Wednesday, August 29, 2007

Gems from Greenville

For those of you who were unable to attend the SCBWI/Emrys conference this past weekend in Greenville, I thought I would share some highlights. It is impossible to recreate the jam-packed Saturday, but here are a few gems:

  • From Melinda Long, author of How I Became a Pirate and Pirates Don't Change Diapers: Use your childhood memories. Keep a running list of memories for possible story ideas.
  • From Stephanie Greene, author of Queen Sophie Hartley and many, many other books: The beginning of your book is the writer's promise to the reader. (Will there be excitement? Humor? Pathos?) The opening is the point at which the character's life is changing.
  • From Eleanora Tate, author of Celeste's Harlem Renaissance, Thank You Dr.
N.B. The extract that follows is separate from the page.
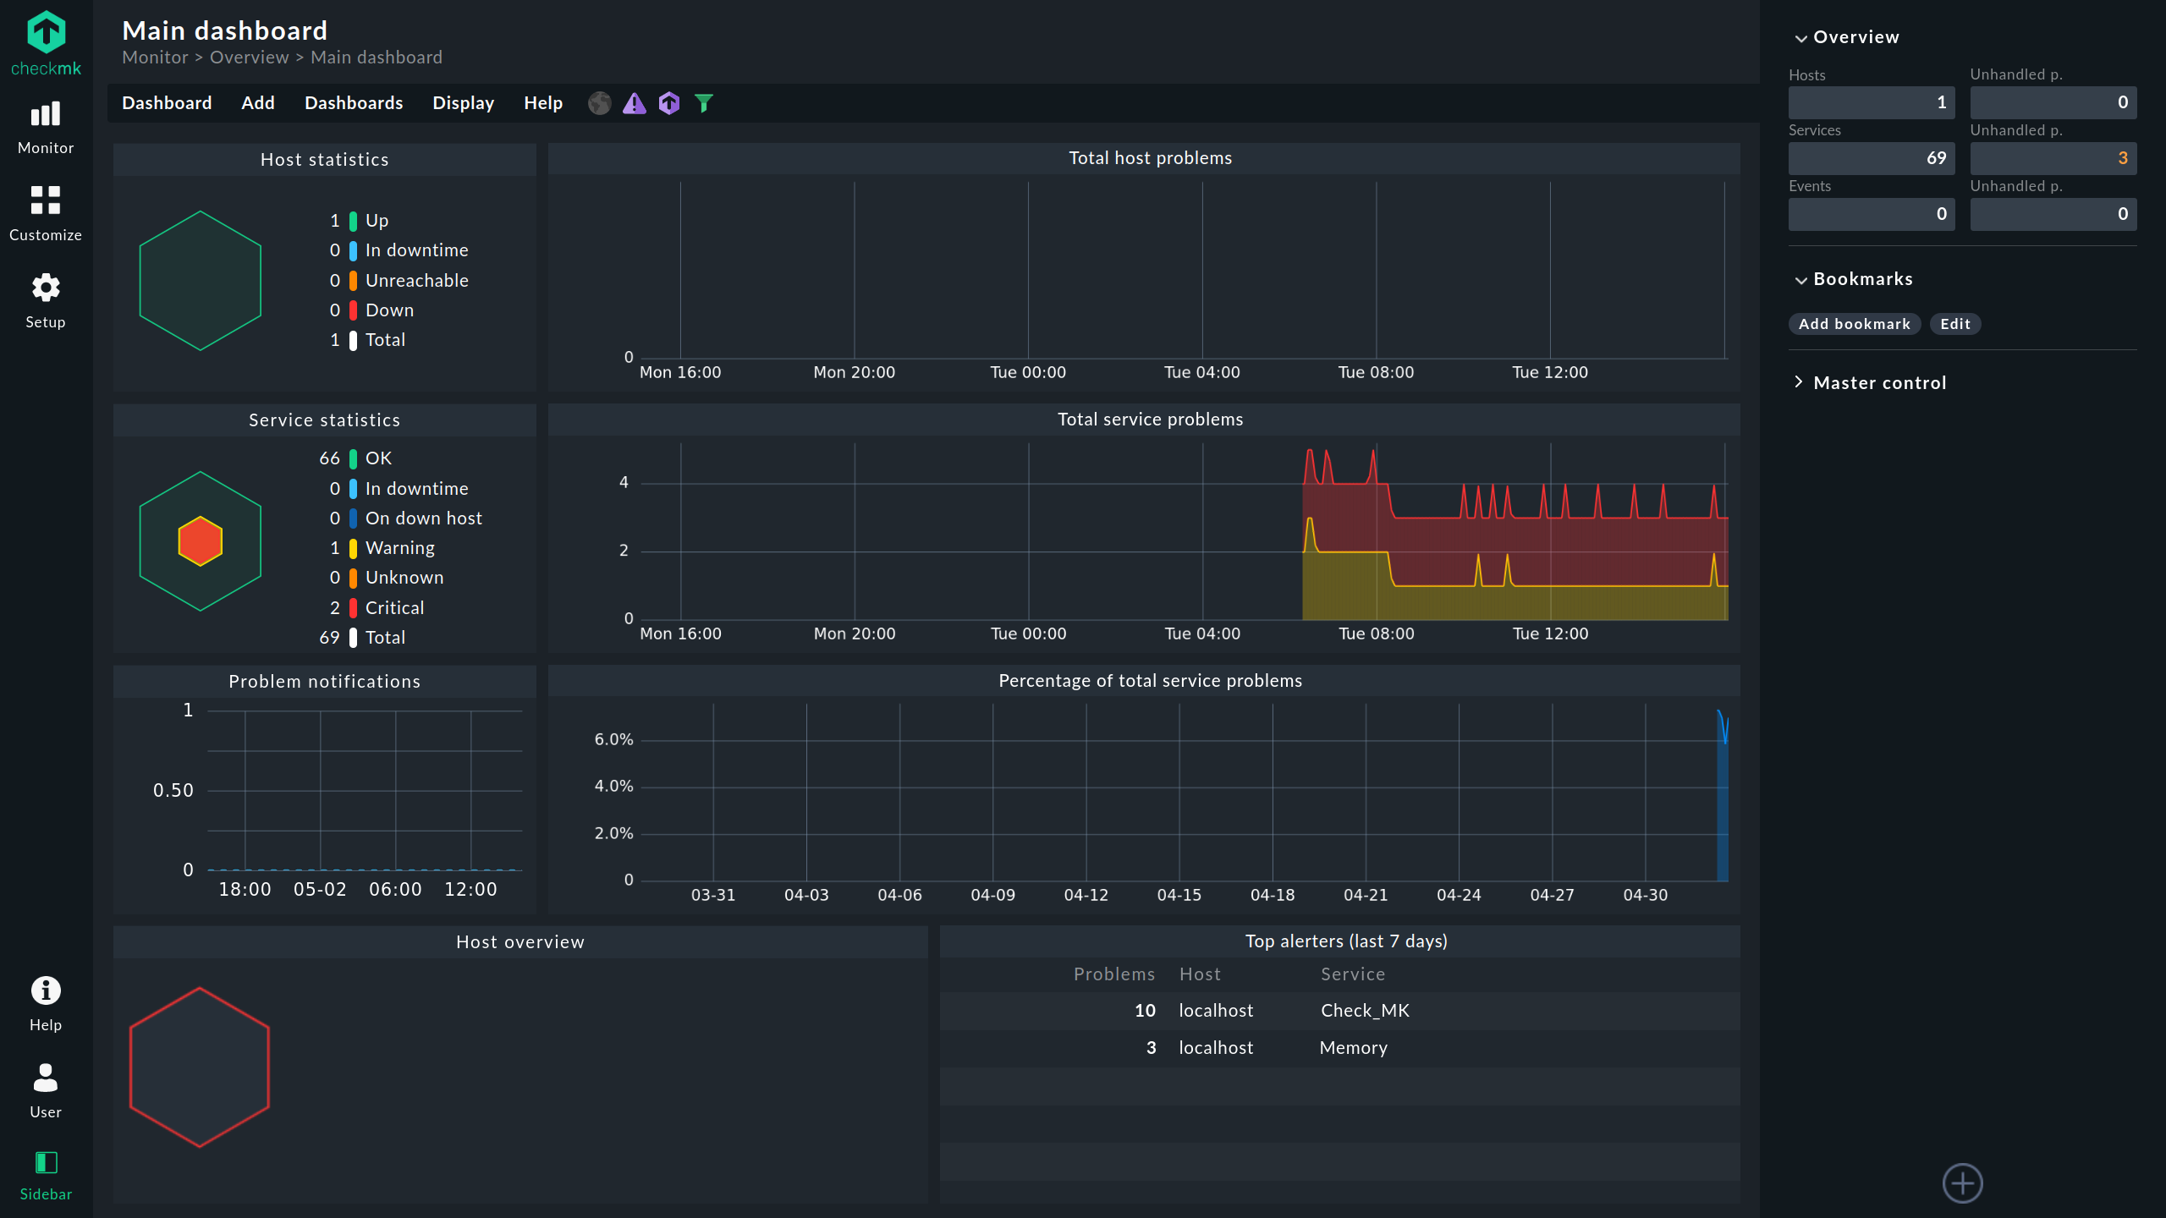Screen dimensions: 2166x1218
Task: Toggle the globe status icon
Action: (x=600, y=102)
Martin Luther King Jr. and tons of other books. When editing, pull out "weedy" words.
  • From Lindsay Davis, junior agent with Writer's House: Make sure that your cover letter shows you are familiar with the agent's work. Look at their website for a client list. They also are attracted to books in which the character has a unique voice and which jump from the page and effect the reader. Make sure that you as the author believe in your character.
  • From Donna German, publisher of Sylvan Dell Publishing: Read her website totally before submitting. She can always tell if someone has followed submission guidelines or not.
  • From Mark Johnston, author of I Love to Smell my Daddy's Socks and The Secret Agent: When you write, be aware that some things (like bodies of water, time, fire, color, buildings, clothes) are symbols. There are no right or wrong symbols, but they must ring true in your story. Pick the details that will matter to you; from specifics move to more specifics.
  • The efficient coordinator of the conference, Jo Hackl, has agreed to make available several resources which she assembled for this conference. E-mail me at cbaldwin6@carolina.rr.com if you are interested in receiving either a sample cover letter or sample letter to an agent. I will let you know as more become available.
  • Amy Thomas has an excellent handout "Fun Tips for Manuscripts" on her website at: http://www.amynthomas.com/manuscript%20format.html.
  • One further clarification from Stephanie Greene (who is also the regional advisor for SCBWI-Carolinas) about picture book length. She notes that the current accepted length for a picture book is between 300-500 words. She states, "Shorter is better in the picture book world."